# Problem details
Please state how many lines in the records contain the string "name", with no words besides the number.

-- Raw data follows --

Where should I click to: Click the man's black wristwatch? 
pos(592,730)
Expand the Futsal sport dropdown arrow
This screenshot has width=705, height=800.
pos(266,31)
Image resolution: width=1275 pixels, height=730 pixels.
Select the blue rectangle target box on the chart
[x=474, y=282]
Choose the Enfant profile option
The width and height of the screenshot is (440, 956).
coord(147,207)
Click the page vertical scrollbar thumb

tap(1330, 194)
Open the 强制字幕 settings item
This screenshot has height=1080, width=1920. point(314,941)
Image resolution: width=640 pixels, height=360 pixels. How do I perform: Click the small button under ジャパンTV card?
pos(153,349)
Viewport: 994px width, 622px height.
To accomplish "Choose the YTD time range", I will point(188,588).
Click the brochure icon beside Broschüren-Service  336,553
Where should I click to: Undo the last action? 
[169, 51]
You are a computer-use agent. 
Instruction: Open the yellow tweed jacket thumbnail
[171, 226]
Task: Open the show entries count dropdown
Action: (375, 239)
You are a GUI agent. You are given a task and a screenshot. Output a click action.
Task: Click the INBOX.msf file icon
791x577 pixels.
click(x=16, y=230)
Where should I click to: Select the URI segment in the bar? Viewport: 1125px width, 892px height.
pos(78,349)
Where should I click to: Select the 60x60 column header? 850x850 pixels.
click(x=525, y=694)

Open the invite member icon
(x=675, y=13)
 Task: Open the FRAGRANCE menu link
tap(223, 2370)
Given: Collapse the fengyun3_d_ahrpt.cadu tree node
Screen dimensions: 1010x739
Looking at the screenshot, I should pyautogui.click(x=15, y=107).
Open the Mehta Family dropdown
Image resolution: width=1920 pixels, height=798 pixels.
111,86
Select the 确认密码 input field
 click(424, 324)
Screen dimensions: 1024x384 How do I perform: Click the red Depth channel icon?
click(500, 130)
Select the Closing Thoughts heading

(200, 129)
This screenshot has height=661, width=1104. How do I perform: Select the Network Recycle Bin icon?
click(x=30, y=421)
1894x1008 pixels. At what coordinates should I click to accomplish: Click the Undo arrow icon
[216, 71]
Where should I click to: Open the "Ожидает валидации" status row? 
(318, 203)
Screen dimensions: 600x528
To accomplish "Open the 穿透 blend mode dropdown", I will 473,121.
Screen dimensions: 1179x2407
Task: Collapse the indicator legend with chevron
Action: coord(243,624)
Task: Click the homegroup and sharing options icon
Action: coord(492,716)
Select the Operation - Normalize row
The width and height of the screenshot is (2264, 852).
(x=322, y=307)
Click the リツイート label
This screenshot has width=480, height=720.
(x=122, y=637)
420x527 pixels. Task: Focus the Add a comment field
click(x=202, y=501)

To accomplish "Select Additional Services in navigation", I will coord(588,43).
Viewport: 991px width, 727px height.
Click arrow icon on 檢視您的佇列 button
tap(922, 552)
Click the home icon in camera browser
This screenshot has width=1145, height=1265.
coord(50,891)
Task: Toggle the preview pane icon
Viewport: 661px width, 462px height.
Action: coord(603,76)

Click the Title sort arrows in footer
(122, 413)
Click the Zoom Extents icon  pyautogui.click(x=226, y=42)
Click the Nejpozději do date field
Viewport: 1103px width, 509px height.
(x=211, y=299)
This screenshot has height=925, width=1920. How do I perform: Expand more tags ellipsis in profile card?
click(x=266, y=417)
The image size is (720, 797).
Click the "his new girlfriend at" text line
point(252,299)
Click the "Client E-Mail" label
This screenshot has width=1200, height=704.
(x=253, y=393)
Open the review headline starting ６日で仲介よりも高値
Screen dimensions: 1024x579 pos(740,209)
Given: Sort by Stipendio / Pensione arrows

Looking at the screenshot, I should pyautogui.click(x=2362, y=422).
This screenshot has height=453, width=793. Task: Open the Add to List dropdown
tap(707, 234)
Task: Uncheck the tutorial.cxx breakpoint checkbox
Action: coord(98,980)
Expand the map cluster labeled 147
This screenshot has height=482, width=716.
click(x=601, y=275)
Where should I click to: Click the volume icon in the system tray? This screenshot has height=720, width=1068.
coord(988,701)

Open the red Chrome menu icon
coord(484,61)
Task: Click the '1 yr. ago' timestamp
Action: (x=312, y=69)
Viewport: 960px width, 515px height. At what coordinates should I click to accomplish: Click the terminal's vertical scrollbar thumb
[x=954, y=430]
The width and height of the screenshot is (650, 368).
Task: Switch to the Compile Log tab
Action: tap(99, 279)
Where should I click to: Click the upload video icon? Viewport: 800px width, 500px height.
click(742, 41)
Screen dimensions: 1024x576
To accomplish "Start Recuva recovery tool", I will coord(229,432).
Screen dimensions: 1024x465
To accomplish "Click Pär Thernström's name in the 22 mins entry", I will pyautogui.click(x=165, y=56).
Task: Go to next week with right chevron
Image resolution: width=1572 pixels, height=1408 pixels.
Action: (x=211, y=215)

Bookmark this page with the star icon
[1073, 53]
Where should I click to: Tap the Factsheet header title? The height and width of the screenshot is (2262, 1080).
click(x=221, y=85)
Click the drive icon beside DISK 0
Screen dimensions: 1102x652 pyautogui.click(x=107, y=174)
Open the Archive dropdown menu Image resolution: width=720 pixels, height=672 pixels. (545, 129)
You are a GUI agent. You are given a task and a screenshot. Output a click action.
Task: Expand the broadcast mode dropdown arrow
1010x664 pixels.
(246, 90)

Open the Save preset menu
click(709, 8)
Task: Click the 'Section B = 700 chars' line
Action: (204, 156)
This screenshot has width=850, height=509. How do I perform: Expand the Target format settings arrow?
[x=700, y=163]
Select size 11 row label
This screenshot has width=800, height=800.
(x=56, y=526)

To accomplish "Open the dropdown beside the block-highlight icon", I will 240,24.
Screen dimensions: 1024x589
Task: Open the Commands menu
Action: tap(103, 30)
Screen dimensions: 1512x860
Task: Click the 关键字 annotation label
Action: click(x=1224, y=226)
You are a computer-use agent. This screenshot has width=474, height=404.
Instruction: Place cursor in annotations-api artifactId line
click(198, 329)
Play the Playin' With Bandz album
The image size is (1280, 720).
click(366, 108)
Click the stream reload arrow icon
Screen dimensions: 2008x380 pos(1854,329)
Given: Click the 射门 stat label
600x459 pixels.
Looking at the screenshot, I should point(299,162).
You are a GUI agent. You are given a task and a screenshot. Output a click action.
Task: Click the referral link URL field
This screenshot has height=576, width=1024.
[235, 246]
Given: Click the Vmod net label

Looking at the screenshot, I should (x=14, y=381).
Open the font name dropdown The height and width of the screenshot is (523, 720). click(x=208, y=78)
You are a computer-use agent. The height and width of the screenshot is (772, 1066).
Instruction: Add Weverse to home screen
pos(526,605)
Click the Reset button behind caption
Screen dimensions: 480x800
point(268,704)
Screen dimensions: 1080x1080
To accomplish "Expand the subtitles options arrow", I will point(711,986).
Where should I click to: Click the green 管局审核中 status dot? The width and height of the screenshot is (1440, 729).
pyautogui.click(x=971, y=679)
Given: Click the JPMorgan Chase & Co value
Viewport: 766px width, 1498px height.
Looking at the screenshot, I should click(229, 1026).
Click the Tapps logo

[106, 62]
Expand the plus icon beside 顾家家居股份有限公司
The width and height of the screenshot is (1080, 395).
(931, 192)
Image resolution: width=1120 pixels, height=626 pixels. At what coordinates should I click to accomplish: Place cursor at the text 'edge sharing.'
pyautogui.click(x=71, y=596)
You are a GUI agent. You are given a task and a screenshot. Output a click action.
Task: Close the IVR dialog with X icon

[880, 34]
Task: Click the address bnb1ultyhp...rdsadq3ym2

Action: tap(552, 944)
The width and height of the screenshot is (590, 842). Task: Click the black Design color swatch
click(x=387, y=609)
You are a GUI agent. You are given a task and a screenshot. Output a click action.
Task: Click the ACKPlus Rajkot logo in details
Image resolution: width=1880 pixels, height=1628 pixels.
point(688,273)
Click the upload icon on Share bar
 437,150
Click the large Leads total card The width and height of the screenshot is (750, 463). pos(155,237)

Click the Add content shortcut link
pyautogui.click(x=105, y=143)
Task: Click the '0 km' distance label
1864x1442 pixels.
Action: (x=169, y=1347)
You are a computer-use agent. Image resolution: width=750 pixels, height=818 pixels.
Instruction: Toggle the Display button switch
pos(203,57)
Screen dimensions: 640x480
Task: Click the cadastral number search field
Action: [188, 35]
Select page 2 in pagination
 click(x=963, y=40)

-- Raw data concluded --

# Finished exercise
2